Grazie a voi! In realtà tra Camilla e Camihawke non c’è molta differenza, sono due facce della stessa medaglia. Una è più riservata e riflessiva, l’altra scanzonata e caciarona. Camilla è la versione emo di Camihawke, ma esistono entrambe.

Se fossi il personaggio di una serie tv, chi saresti?

Che bellissima domanda! Guarda ti do una risposta veramente da femmina visto che mi dicono sempre che sono un maschiaccio. Se fossi un personaggio di una serie tv sarei Claire Fraser, medico chirurgo protagonista di Outlander. Nella sua vita conta solo una cosa: l’amore. Da una Boston del 1950, viene magicamente catapultata nella Scozia del 1700 dove, nonostante la guerra con l’Inghilterra, i duecento anni di sviluppo in meno, le malattie e le difficoltà connesse all’essere una donna “dal futuro”, riuscirà a trovare l’amore della sua vita e per lui rinuncerà a tornare nel suo secolo. Io sono come Claire, per amore rinuncerei anche al bidet.

La radio è il sogno di molti. Deve essere stata un’emozione unica poter partecipare a Girl Solving, su Radio2. La tua conoscenza della musica è molto variegata e spesso ho scoperto gruppi indie grazie a te: è sempre stata la tua passione o è maturata nel tempo?

La musica ha sempre avuto molto spazio nella mia vita. Diciamo che rispetto a dieci anni fa, quando ascoltavo solo e unicamente le mie quattro o cinque band preferite a ruota, adesso cerco di spaziare il piú possibile o quanto meno cerco di informarmi anche su quella che, d’istinto, non sarebbe musica che sceglierei di ascoltare. Chiaramente tutto questo discorso contro la discriminazione musicale vale solo quando non sono stanca, perché quando torno da lavoro voglio solo il mio caro vecchio unico e solo rock’n’roll.

Entro in modalità Marzullo.
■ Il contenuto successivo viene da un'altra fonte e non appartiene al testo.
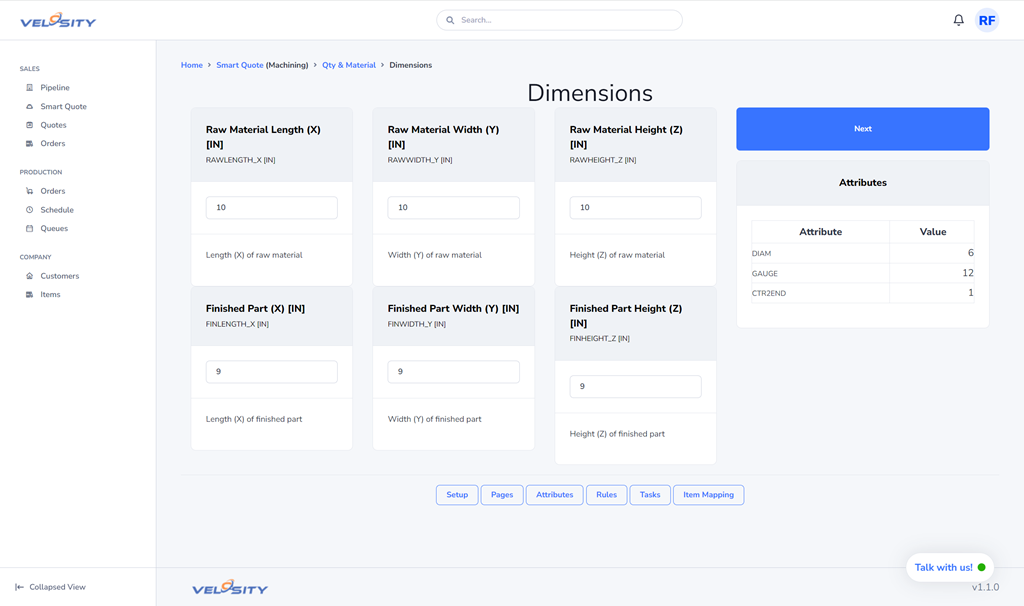1024x606 pixels.
Task: Open Items in Company section
Action: (x=50, y=295)
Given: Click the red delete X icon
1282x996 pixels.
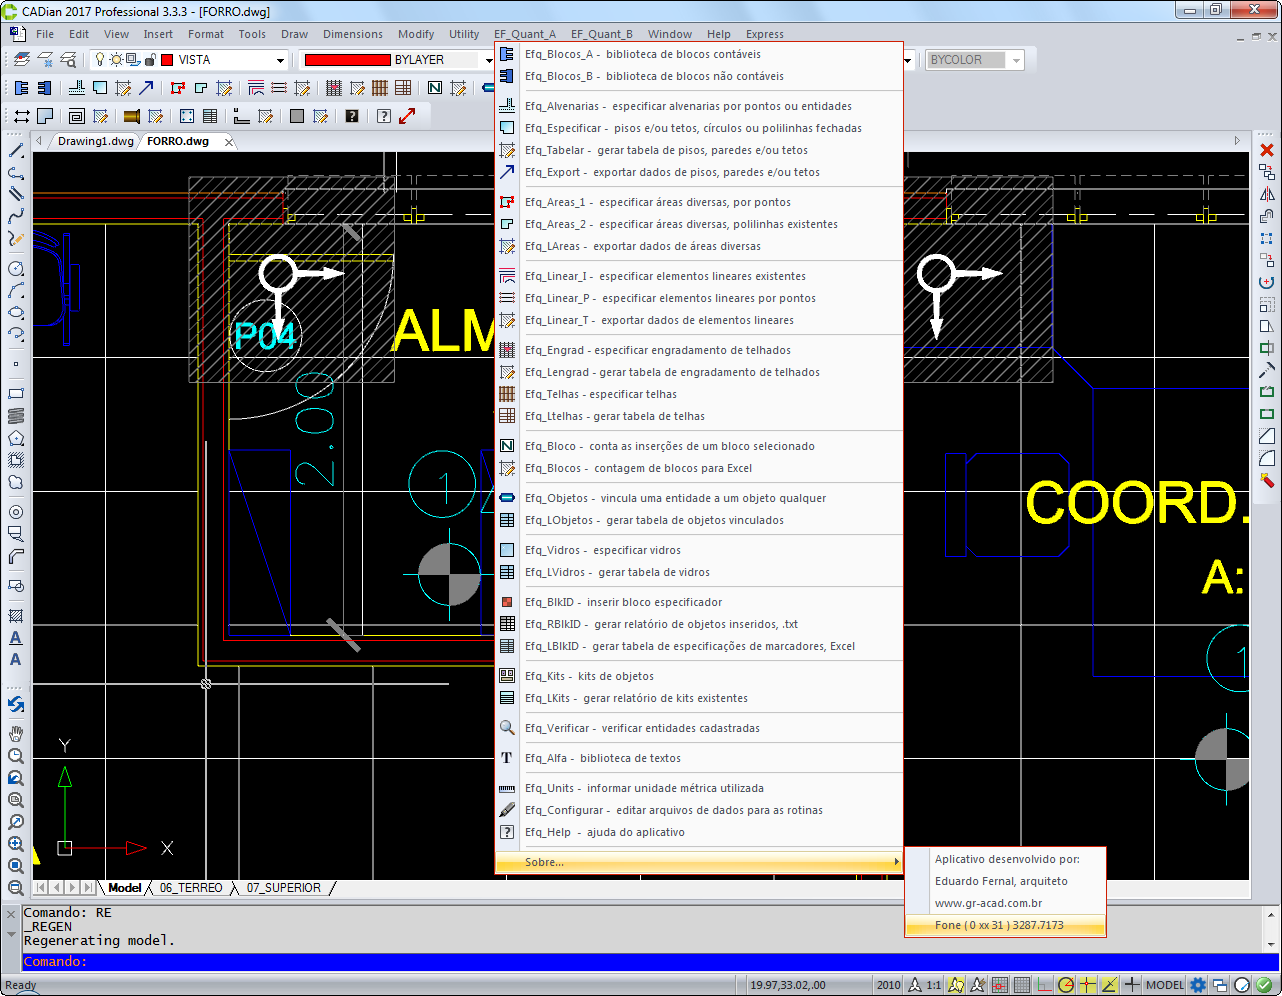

Fatti la domanda che avresti sempre voluto ti facessero e dammi la risposta.

(Ride) la domanda che avrei sempre voluto mi facessero è: ci sai dire qual è la capitale della Lettonia? Perché me la sono studiata per fare bella figura e vedere che so la geografia. La risposta chiaramente è Riga, sono trent’anni che me la preparo.

Quando utilizzi i social tu riesci a coniugarli con la quotidianità, un po’ di sana sfiga e un modo di raccontare semplice, in cui ci possiamo riconoscere tutti. Dall’idea al montaggio del video: fai tutto da sola? Non mi dà l’idea di essere sempre semplice né veloce come trafila. Raccontami un po’ la tua giornata tipo.
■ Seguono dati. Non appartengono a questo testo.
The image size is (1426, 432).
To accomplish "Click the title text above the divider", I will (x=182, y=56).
In realtà è molto meno semplice di quanto si possa pensare. La parte che mi occupa più tempo è la scrittura, che chiaramente viene sempre dopo l’idea. Quando hai queste due cose poi è tutto in discesa, anche se filmo e monto tutto da sola, quindi serve proprio del tempo materiale. La mia fortuna è che ho una agenzia, che poi sono amici, veramente molto presente, per qualsiasi cosa loro ci sono, se ho dei problemi di qualsiasi tipo loro mi aiutano. La mia giornata tipo? Dipende dal periodo! In questi giorni non ho neanche tempo di pensare a quanto tempo mi rimane per fare tutto quello che devo fare, sono sempre di corsa. Però ci sono anche periodi più tranquilli :)

Ti reputi un’influencer? No perché da qui sembra tu ti diverta un sacco, distaccandoti completamente da altre influencer ben affermate con gli angoli della bocca sempre all’ingiù.

Influencer è un termine che mi fa venire i brividi. Influenzo cosa? Al massimo consiglio a qualcuno di assaggiare uno yogurt perché è molto buono, ma come farebbe un amico in mensa. La moda per me è un apostrofo rosa tra le parole tuta di felpa, quindi da questo lato zero assoluto. Dunque no, non mi definirei assolutamente così. Mi piace pensare che ho tanti amici virtuali (alcuni anche reali, per fortuna) a cui racconto (parte) delle mie sfighe, e spesso vengo ricambiata con altrettanti racconti rocamboleschi. E questo è molto divertente, siamo una grande famiglia con scritto in fronte mal comune mezzo gaudio.

Chi l’avrebbe mai detto che essere normali fosse così sexy?